__Required work__.
The entries that follow include a run beginning at the line with "The width and height of the screenshot is (1225, 673)." and ending at the line with "Go back using the left arrow button"; restate that run word for word and leave the rest out.

[Collection entries]
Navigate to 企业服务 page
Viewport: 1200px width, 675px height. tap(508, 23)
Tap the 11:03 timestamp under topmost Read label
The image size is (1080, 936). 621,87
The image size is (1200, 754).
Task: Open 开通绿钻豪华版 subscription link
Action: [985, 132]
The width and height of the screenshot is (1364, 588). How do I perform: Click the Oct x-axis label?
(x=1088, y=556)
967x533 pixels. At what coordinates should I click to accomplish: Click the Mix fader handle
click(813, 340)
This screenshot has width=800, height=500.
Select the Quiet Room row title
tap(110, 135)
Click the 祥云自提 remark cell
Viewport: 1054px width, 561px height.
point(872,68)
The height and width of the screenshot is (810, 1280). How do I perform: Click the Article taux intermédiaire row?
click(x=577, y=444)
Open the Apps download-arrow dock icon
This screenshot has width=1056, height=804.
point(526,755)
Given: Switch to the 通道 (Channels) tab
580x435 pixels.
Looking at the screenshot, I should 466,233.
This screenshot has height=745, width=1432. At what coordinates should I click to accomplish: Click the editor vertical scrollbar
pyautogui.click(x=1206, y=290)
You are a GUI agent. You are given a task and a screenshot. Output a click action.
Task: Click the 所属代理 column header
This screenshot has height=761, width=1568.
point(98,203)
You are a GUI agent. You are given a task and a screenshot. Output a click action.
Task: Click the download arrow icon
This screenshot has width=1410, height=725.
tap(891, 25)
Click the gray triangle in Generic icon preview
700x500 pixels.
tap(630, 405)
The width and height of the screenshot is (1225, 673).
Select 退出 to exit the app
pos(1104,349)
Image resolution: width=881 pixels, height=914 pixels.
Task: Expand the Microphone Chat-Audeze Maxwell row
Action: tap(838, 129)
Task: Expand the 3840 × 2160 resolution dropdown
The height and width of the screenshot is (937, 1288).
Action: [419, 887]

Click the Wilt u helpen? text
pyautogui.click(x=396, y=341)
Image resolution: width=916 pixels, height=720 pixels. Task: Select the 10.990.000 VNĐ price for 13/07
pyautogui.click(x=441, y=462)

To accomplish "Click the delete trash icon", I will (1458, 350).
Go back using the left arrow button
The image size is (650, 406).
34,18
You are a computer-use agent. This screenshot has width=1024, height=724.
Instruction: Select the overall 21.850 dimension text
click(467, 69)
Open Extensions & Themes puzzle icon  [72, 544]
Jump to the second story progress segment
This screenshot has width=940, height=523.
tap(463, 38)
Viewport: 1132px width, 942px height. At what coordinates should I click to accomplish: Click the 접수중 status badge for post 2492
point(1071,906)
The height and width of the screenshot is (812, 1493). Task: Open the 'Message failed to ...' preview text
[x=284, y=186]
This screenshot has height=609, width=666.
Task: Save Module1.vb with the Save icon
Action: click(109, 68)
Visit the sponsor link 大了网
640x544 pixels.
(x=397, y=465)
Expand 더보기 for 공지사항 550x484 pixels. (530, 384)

__Your solution__.
The width and height of the screenshot is (1225, 673).
Select 退出 to exit the app
pos(1104,349)
Image resolution: width=881 pixels, height=914 pixels.
Task: Expand the Microphone Chat-Audeze Maxwell row
Action: tap(838, 129)
Task: Expand the 3840 × 2160 resolution dropdown
The height and width of the screenshot is (937, 1288).
Action: [419, 887]

Click the Wilt u helpen? text
pyautogui.click(x=396, y=341)
Image resolution: width=916 pixels, height=720 pixels. Task: Select the 10.990.000 VNĐ price for 13/07
pyautogui.click(x=441, y=462)

To accomplish "Click the delete trash icon", I will (1458, 350).
Go back using the left arrow button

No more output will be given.